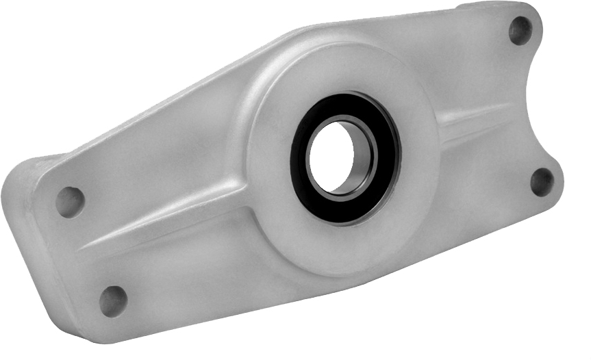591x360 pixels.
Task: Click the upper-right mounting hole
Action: [520, 30]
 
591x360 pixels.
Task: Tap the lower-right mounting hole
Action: [542, 181]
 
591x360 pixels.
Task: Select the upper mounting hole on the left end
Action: [70, 201]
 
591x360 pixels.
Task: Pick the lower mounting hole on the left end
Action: [112, 299]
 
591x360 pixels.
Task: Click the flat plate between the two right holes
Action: [520, 103]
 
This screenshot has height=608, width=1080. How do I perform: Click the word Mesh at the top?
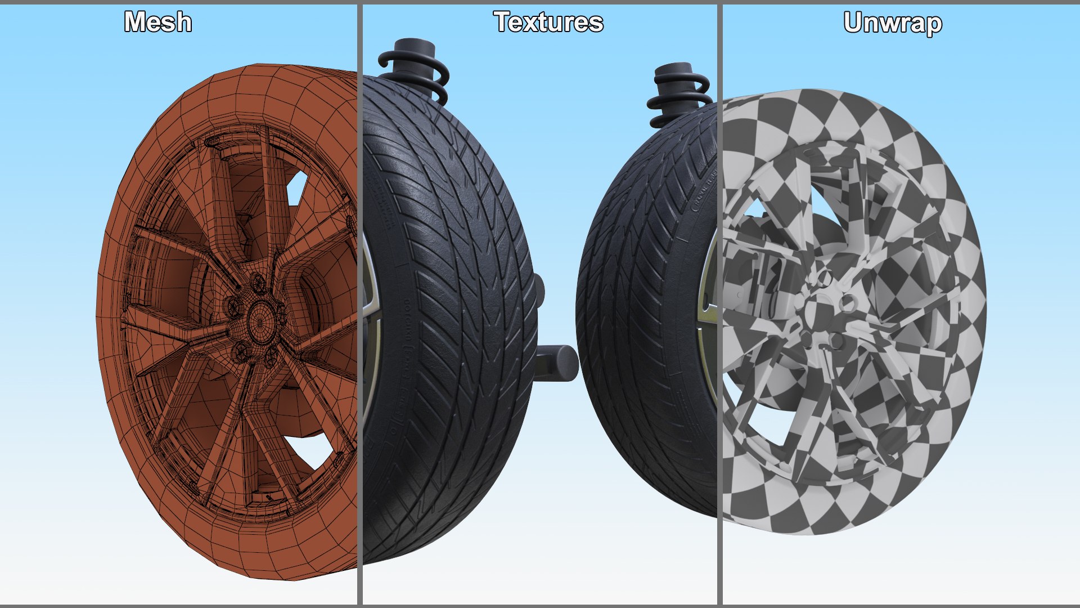coord(158,23)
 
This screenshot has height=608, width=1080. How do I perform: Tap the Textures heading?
coord(548,23)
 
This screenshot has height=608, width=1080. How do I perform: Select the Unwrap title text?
coord(893,24)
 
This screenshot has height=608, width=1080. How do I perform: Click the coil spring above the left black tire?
coord(416,73)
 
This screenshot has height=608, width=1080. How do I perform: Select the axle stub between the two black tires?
coord(557,362)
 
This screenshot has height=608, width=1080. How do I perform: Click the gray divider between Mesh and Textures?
coord(359,304)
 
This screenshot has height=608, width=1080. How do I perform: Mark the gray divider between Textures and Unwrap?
coord(719,304)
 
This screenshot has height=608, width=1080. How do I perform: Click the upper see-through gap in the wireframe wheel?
coord(296,186)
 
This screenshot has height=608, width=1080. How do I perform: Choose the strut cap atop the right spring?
coord(674,70)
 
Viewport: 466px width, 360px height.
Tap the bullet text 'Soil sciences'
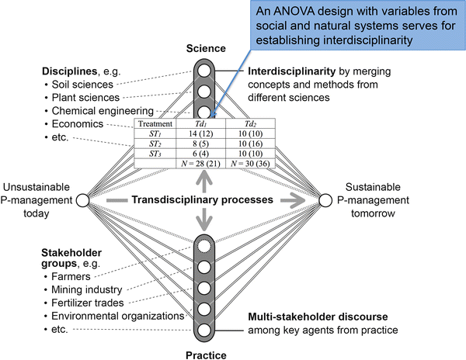point(83,85)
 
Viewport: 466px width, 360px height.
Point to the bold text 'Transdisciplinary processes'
point(203,200)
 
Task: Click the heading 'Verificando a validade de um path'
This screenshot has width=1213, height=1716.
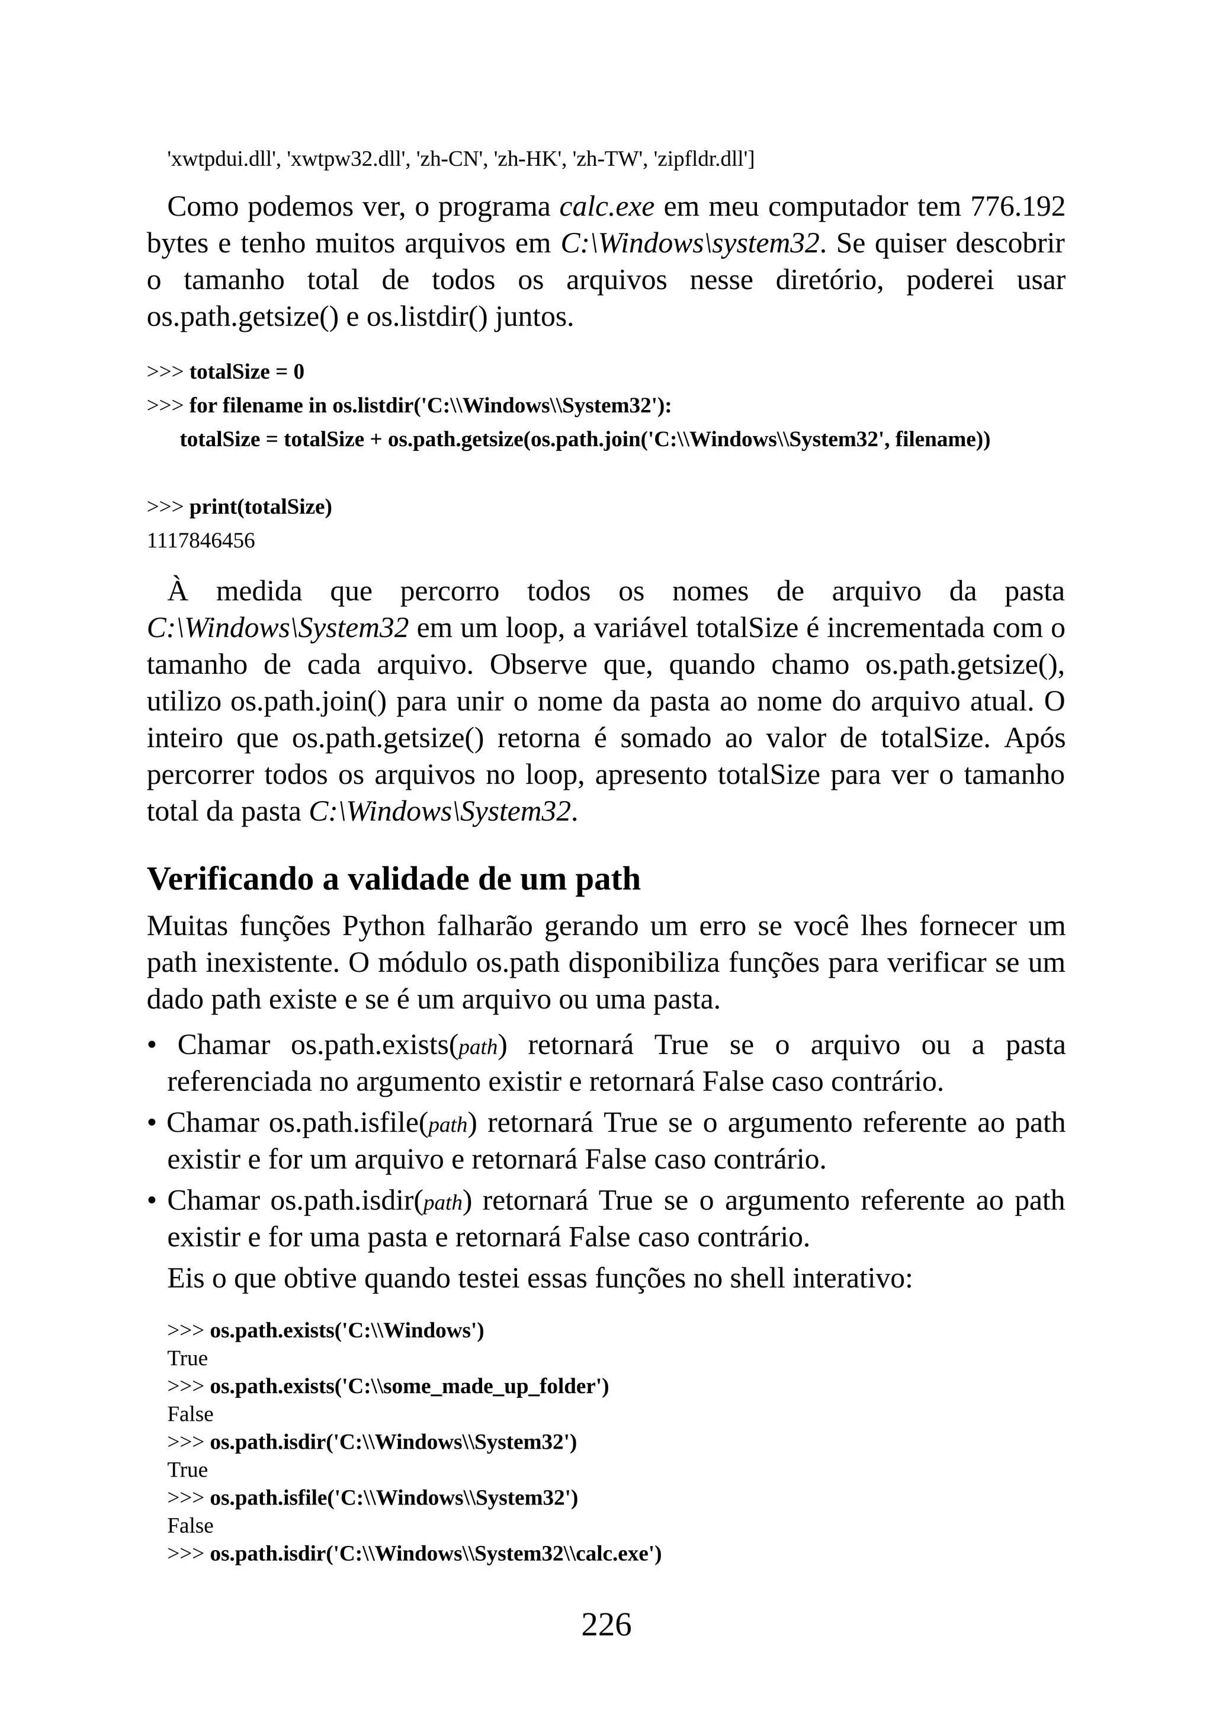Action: click(394, 879)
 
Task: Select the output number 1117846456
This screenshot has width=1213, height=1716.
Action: click(200, 541)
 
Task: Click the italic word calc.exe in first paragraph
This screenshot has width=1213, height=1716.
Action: click(606, 207)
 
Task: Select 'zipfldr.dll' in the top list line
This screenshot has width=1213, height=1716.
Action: click(703, 159)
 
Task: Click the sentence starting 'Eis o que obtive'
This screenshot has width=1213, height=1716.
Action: click(540, 1278)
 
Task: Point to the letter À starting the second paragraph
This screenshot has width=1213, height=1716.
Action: click(178, 591)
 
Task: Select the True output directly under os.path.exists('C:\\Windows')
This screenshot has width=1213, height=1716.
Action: click(188, 1359)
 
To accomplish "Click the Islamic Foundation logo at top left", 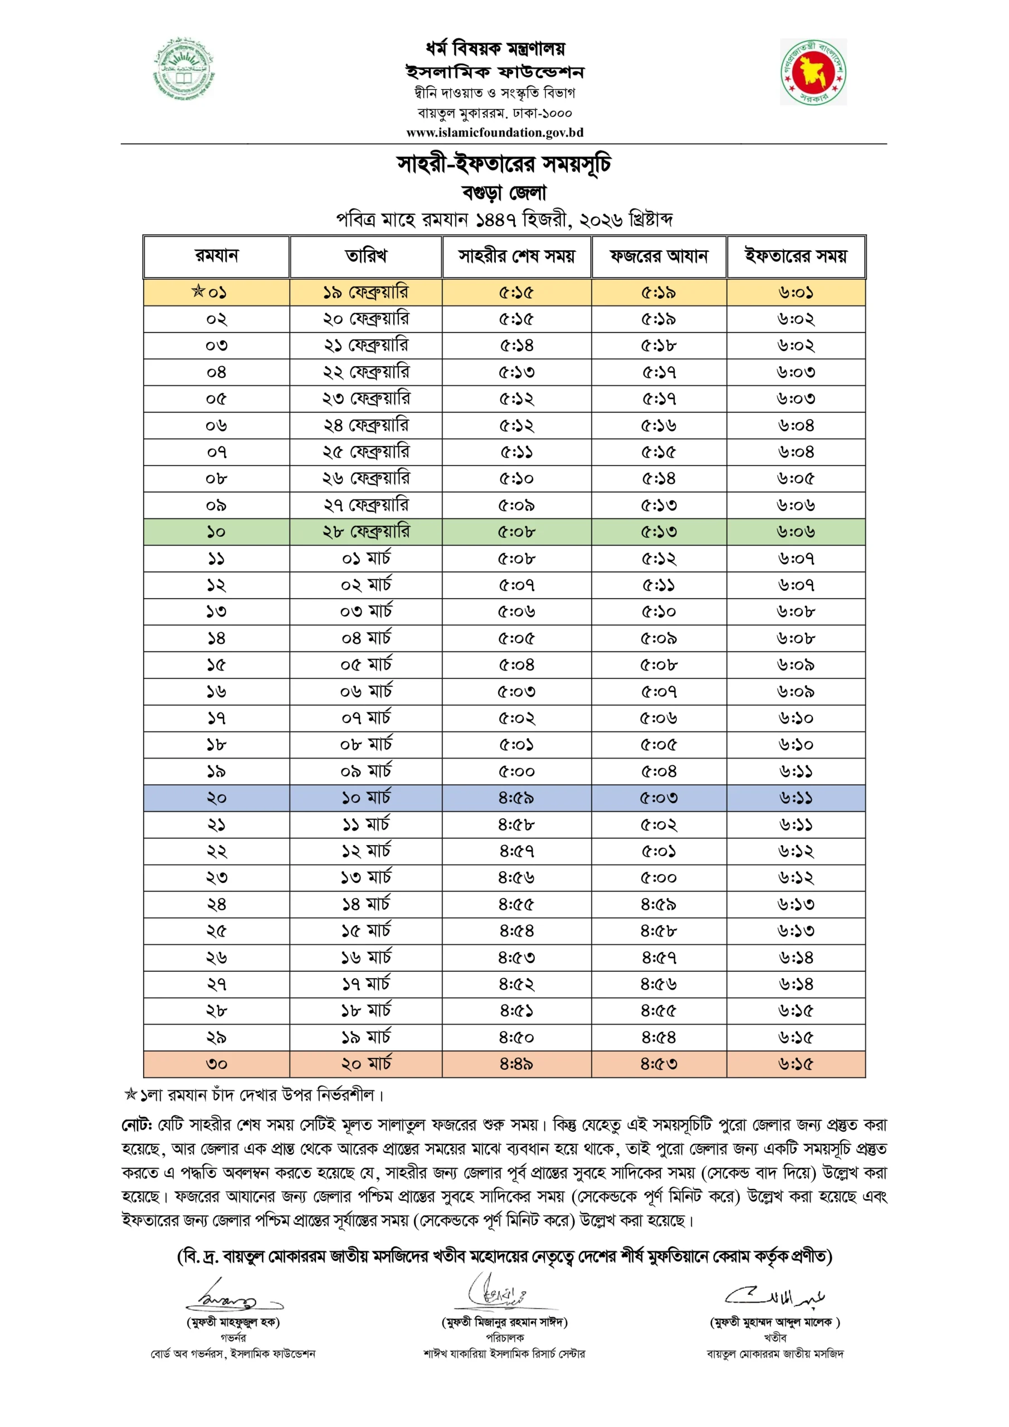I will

Directions:
Add 116 to each coordinate in the answers and write the lines out again, requests included. Begin at the start of the lines and stop after the line that has "coord(674,70)", leaving out the pictures.

Output for this exercise:
591x360 pixels.
Task: Click the upper-right mounting hole
Action: [636, 146]
 
591x360 pixels.
Task: Tap the lower-right mounting hole
Action: [658, 297]
 
591x360 pixels.
Task: Select the upper mounting hole on the left end
Action: [186, 317]
 
591x360 pixels.
Task: Pick the lower mounting hole on the left end
Action: [228, 415]
 
591x360 pixels.
Task: Click the flat plate between the two right holes
Action: [636, 219]
 
This screenshot has height=608, width=1080. How do I perform: Click the word Mesh at the top?
coord(274,139)
 
This screenshot has height=608, width=1080. How do I perform: Tap the Textures heading?
coord(664,139)
 
This screenshot has height=608, width=1080. How do I perform: Select the Unwrap title text?
coord(1009,140)
 
This screenshot has height=608, width=1080. How do I perform: Click the coil spring above the left black tire?
coord(532,189)
 
This screenshot has height=608, width=1080. How do I perform: Select the axle stub between the two black tires?
coord(673,478)
 
This screenshot has height=608, width=1080. How do I perform: Click the gray divider between Mesh and Textures?
coord(475,420)
 
This screenshot has height=608, width=1080. How do I perform: Mark the gray divider between Textures and Unwrap?
coord(835,420)
 
This screenshot has height=608, width=1080. How do I perform: Click the upper see-through gap in the wireframe wheel?
coord(412,302)
 
This screenshot has height=608, width=1080. How do I perform: Choose the strut cap atop the right spring?
coord(790,186)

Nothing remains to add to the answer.